I thought the first season of this show was OK, but the second was so incredibly tedious that I figured I wouldn’t even bother with Season 3. Based on good reviews, I decided to give it a try. Four episodes in, it is obvious that the writing is a cut above previous seasons, engaging more with current events of the day than with family politics. Episode 3, which deals with a little known Welsh mining tragedy in which over 100 children were killed, and the Crown’s reaction to it, is particularly good.
The writers seem to be grappling with the impact of the royal family’s decision to engage more with the media, particularly television. This remains an important issue. For better or worse — an in the case of Prince Andrew, dramatically worse – the royal family does have to respond to the media more than they did 50 years ago.
The cast change was pretty seamless. Olivia Colman and Tobias Menzies are great as Elizabeth and Phillip, and Helena Bonham Carter makes Margaret more sympathetic than she ought to be. Charles Dance apparently appears later as Lord Mountbatten, who was about as close in real life to Tywin Lannister as it is possible to be.
This is not an anti-monarchy series. The writers have to invent private conversations, of course. But they seem to be bending over backwards to put the best possible construction on the family’s often very strange behavior.

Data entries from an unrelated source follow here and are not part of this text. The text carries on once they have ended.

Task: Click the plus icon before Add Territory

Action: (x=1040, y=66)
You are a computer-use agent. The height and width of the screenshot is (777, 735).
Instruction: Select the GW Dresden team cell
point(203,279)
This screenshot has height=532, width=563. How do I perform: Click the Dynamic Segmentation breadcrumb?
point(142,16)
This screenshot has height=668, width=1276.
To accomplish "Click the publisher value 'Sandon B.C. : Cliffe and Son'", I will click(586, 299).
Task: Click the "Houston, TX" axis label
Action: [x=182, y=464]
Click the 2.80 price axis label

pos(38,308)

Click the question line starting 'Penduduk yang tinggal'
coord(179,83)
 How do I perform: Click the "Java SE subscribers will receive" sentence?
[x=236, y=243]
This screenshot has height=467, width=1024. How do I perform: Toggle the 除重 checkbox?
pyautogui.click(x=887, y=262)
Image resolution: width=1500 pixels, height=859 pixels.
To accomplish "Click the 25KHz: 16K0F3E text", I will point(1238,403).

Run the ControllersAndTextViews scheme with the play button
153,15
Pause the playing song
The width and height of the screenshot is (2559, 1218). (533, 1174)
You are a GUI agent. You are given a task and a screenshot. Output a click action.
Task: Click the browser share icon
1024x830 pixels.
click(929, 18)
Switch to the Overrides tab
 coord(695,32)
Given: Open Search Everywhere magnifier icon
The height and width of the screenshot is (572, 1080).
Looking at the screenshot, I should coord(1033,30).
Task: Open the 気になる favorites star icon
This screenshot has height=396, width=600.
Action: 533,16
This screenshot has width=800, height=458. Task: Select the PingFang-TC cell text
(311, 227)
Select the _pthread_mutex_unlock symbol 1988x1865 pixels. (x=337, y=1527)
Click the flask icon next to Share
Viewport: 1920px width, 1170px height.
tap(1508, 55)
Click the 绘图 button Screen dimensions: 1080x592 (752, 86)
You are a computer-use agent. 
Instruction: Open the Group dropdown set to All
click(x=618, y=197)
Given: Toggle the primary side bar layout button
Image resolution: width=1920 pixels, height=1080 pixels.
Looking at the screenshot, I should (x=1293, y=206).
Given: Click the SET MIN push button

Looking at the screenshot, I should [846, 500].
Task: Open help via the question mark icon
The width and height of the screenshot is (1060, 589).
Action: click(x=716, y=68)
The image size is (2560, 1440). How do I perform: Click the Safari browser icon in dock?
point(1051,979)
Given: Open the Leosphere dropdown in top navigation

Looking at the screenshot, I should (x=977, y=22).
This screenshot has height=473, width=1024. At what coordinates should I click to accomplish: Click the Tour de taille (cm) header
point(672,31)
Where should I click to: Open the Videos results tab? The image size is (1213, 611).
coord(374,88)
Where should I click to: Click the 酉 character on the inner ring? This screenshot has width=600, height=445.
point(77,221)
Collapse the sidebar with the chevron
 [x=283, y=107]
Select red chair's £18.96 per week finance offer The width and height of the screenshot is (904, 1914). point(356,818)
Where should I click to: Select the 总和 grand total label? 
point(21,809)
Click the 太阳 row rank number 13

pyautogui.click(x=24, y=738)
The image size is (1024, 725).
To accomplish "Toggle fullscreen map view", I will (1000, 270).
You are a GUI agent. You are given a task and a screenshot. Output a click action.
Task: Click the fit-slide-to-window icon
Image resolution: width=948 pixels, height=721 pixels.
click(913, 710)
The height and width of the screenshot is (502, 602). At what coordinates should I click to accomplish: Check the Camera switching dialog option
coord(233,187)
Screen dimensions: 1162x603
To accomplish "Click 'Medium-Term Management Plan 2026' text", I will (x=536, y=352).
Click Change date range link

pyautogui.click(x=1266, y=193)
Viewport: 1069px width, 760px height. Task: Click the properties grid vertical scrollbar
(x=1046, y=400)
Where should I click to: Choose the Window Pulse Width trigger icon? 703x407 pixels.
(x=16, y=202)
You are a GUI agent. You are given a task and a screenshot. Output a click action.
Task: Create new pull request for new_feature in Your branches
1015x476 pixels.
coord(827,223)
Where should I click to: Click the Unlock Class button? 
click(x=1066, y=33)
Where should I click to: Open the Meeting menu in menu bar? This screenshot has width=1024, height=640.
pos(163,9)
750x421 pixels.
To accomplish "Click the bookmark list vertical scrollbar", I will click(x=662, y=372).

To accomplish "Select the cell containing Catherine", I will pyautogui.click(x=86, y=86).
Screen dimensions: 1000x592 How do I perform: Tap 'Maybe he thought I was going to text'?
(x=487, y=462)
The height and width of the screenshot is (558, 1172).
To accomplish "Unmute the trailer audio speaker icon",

You can’t help but be struck, however, by how shockingly mediocre this family is. One thousand years of selective breeding resulted in — this? The only traits that they seem to have selected for are the ability to sit up straight in uncomfortable chairs, the ability to speak whole sentences while hardly moving their lips, and a sense of entitlement so blind to reality it is almost comical. (I mention this because some “gene analysis” companies are once again offering people the opportunity to “design their babies – be careful what you wish for.)